These ICs may be packaged for either through-hole or surface mounting and are able to perform a variety of complex circuit functions. ICs are designed for either general-purpose or application-specific (ASIC) use. General-purpose components such as digital logic circuit memory arrays, and operational amplifiers, can be used as building blocks to construct a variety of functional circuits. Application-specific ICs such as microprocessors, A/D converters, or digital signal processors are usually designed for a single purpose or to perform an explicit complex function.

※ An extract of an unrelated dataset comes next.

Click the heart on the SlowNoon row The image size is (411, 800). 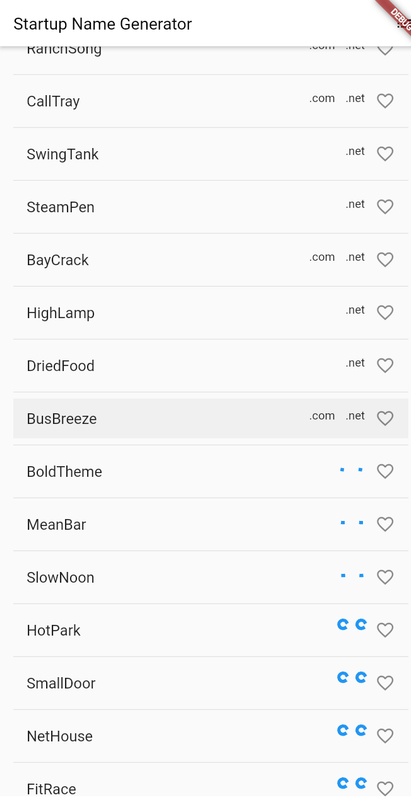(385, 577)
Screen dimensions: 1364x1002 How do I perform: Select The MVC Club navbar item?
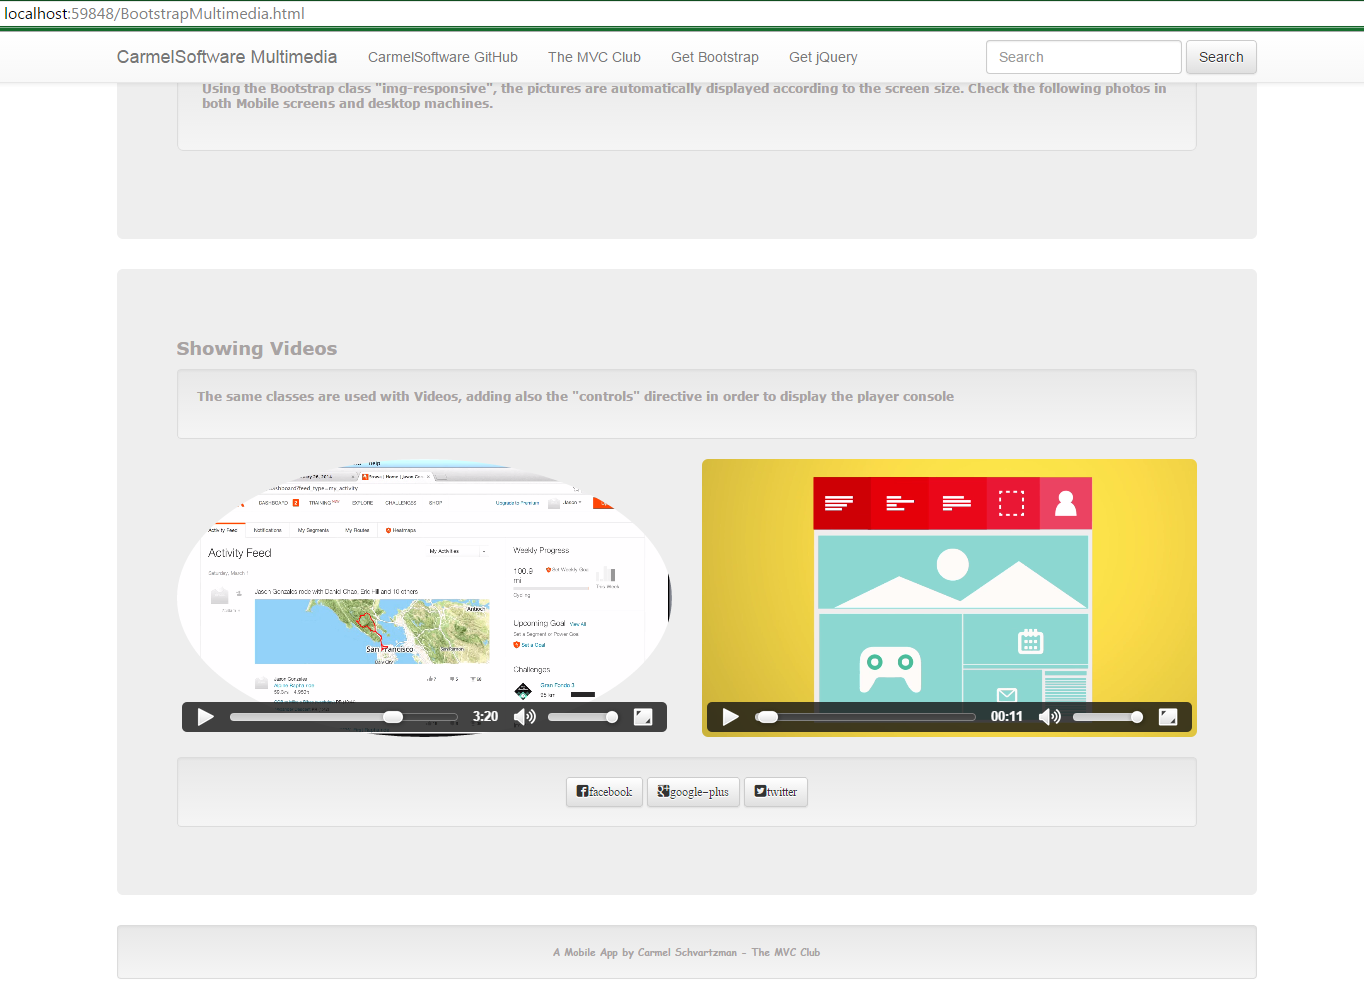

As the preceding figures show, components are packaged in many different physical configurations. The two main packaging families are through-hole leaded devices and surface-mounted parts. Input-output lines (110s) for surface-mounted packages may be provided as leads, plated tabs, or pin or ball grid arrays. Devices are also classified by the type of package material used (i.e., plastic, ceramic, metal), allowable operational environment (i.e., temperature, humidity), critical parameter tolerances, and projected reliability (i.e., operational life).
Component Mounting
Through-Hole Mount Technology (THT)
The technology is characterised by:
Through-Hole Mount Technology is inseparably connected with printed circuit boards.

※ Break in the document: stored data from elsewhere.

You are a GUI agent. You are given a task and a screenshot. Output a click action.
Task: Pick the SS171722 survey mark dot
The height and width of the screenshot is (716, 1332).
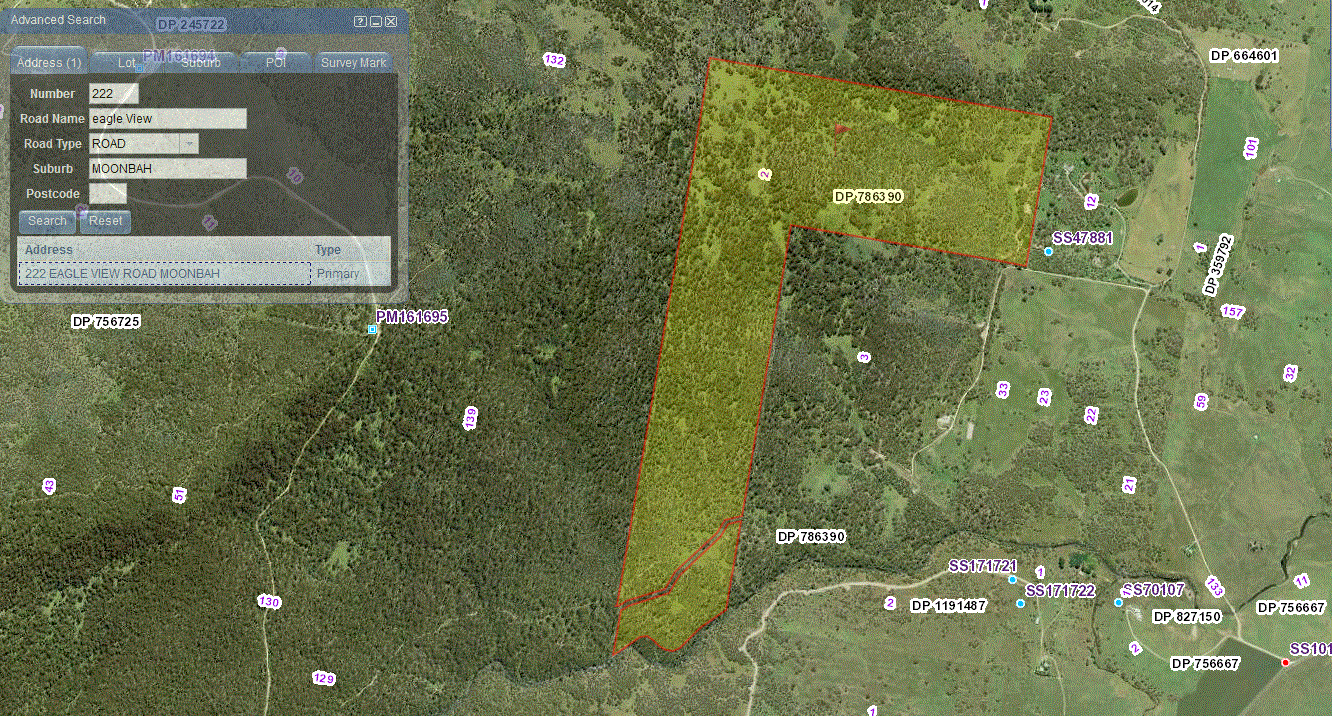coord(1020,604)
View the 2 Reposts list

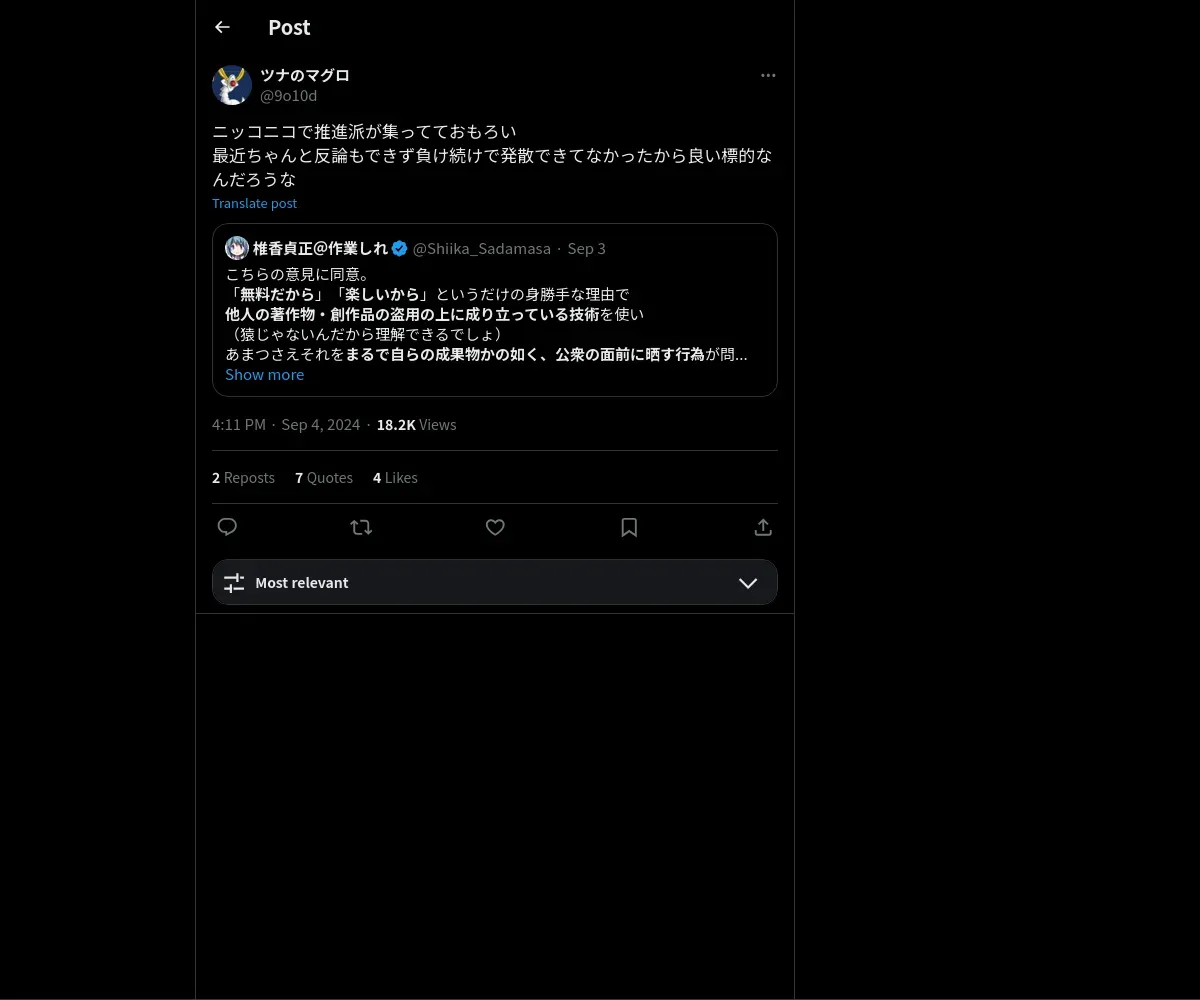pyautogui.click(x=243, y=478)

As an example of the early use of THT, one of the first commercial PCBs, the first pocket radio (1954) may be taken. The radio was to receive AM broadcasts only. It would include, ultimately, just four transistors, in a superheterodyne design. The transistors cost around $2.50 each, approximately $18.00 in today's (2003) dollars - leaving just a small profit margin in the radio. The radio sold for $49.95, or about $490.00 of today's (2003) dollars.
The parts were inserted in the PCB manually. Later semiautomatic insertion equipment and solderwave soldering equipment were developed. Nowadays THT remains in use in some limited applications in the form of mixed technology (THT + SMT). It is used in some products that could not be miniaturised (TV, videos, home audio, etc.). The reason is cost consideration. Typical semi-automatic THT equipment has typically an insertion rate of 750 cph (components per hour).The method of soldering in THT is solderwave technology.
Surface Mount Technology (SMT)
The technology is characterised by:
In the early 1980s the industry began to replace the traditional through-hole mounting technique (THT) with surface mount technology (SMT). Special surface mounted devices (SMDs) replaced the traditional wire-leaded components. The historical roots of SMDs can be seen in the hybrid circuits based on ceramic substrates (middle of 70s) and microwave circuits with "leadless components".
SMD components are placed by a Pick-and-Place machines (Chip Shooter) with a placement rate of up to 40,000 cph. This is a wholly-automated technique. Placement precision is crucial due to the small size and complexity of the components. The outline dimensions of the smallest two-terminal components (resistors or capacitors) are 0.3 x 0.6 mm. Fine pitch multi-terminal components (ICs) have a pitch down to 0.3 mm. The prevailing method of PCB soldering is reflow.
Figure 12 shows the two mounting methods in cross-section.
Component Fixing
Soldering is a process by which the parts are fixed onto the board surface using a substance (solder) that has a lower melting point than materials of the parts concerned. Soldering differs from (a) gluing that is processed with no melting, and (b) from welding when the joined parts are melted themselves.
All of these three techniques are based on adhesion - a phenomenon of holding together two bodies by intimate interfacial contact based on physical effects (intermolecular forces), which may include also chemical bonding across the interface. “The intimate interfacial contact” is reached by introduction of liquid phase between the parts to be connected (molten base metal in welding, molten solder in soldering, glue in gluing). The liquid wets the parts and solidifies, after that keeping the parts connected, as shown in Figure 13.

The solder types under consideration are grouped under the generic heading ‘low temperature metallic solders’. They are based on tin and wet many metals.
The soldering process normally involve two kinds of materials: (a) solder, (b) flux, and generally two kinds of equipment: (a) oven, (b) cleaning machine.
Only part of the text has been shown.